Yara, il capo di Fikri è sicuro:
lui non c'entra, stanno sbagliando

La voce all'altro capo del telefono è pacata e lui, Roberto Benozzo, ex datore di lavoro di Mohammed Fikri, non si sottrae alle domande per ribadire ancora una volta la sua posizione: «Gli inquirenti insistono a indagare sulla persona sbagliata».

La voce all'altro capo del telefono è pacata e lui, Roberto Benozzo, ex datore di lavoro di Mohammed Fikri, non si sottrae alle domande per ribadire ancora una volta la sua posizione: «Gli inquirenti insistono a indagare sulla persona sbagliata, mi spiace per loro e per la famiglia di Yara: Mohammed non ha visto nulla e non sa nulla, ci metto la mano sul fuoco».

Benozzo, titolare di un'impresa individuale a Santa Giustina in Colle (Padova) specializzata nella realizzazione di pavimenti, lavorava insieme al suo operaio Mohammed Fikri nel cantiere ex Sobea di Mapello la sera in cui Yara fu rapita. Era il 26 novembre del 2010 e a distanza di due anni - pur non essendo mai finito nel registro degli indagati e tuttora estraneo ai sospetti - non riesce a scrollarsi di dosso questa dolorosa vicenda.

Signor Benozzo, il giudice delle indagini preliminari ha ormai stabilito che Fikri non ha ucciso nessuno e ha archiviato l'accusa di omicidio contro di lui. Ma ha disposto l'apertura di un nuovo fascicolo per favoreggiamento, ipotizzando che forse l'operaio possa sapere qualcosa sul delitto di Yara e che fino ad oggi l'abbia tenuto nascosto. Cosa ne pensa?
«Mi spiace molto, ma stanno sbagliando tutto. Continuando ad indagare sulla pista di Fikri, a mio parere, sono proprio fuori strada».

Perché ne è tanto sicuro?
«Perché se avesse saputo qualcosa lui, avrei saputo qualcosa anche io. Invece quella sera non abbiamo visto proprio niente e non sappiamo nulla. Altrimenti state certi che lo avrei detto agli inquirenti. Se avessimo potuto dare una mano all'inchiesta, lo avremmo fatto. La mia impressione è che, non avendo null'altro in mano, si accaniscano in questa direzione».

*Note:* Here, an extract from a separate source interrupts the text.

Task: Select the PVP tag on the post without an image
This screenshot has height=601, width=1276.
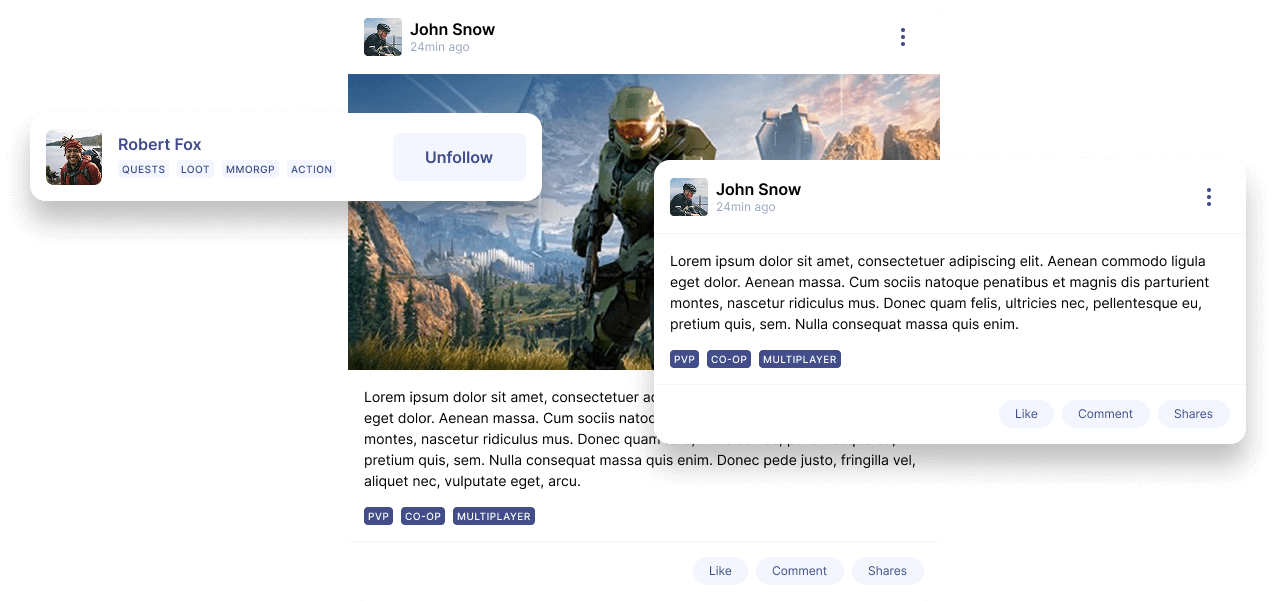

Quella maledetta sera stavate lavorando al cantiere di Mapello, poi andaste a mangiare al ristorante «Le Vele» di Bonate Sotto.
«È corretto. Quella sera noi non ci siamo mai separati. Abbiamo lavorato, poi siamo andati a mangiare al ristorante, quindi siamo tornati a lavorare. Gli unici frangenti in cui ci siamo separati sono stati quando io sono andato a riposare (a turno i due facevano pausa coricandosi nel furgone, ndr). Era da cinque anni che Fikri lavorava con me ed eravamo in un rapporto di tale confidenza, che se avesse saputo o visto qualcosa me ne sarei accorto o me lo avrebbe detto. E poi lo avremmo detto agli inquirenti».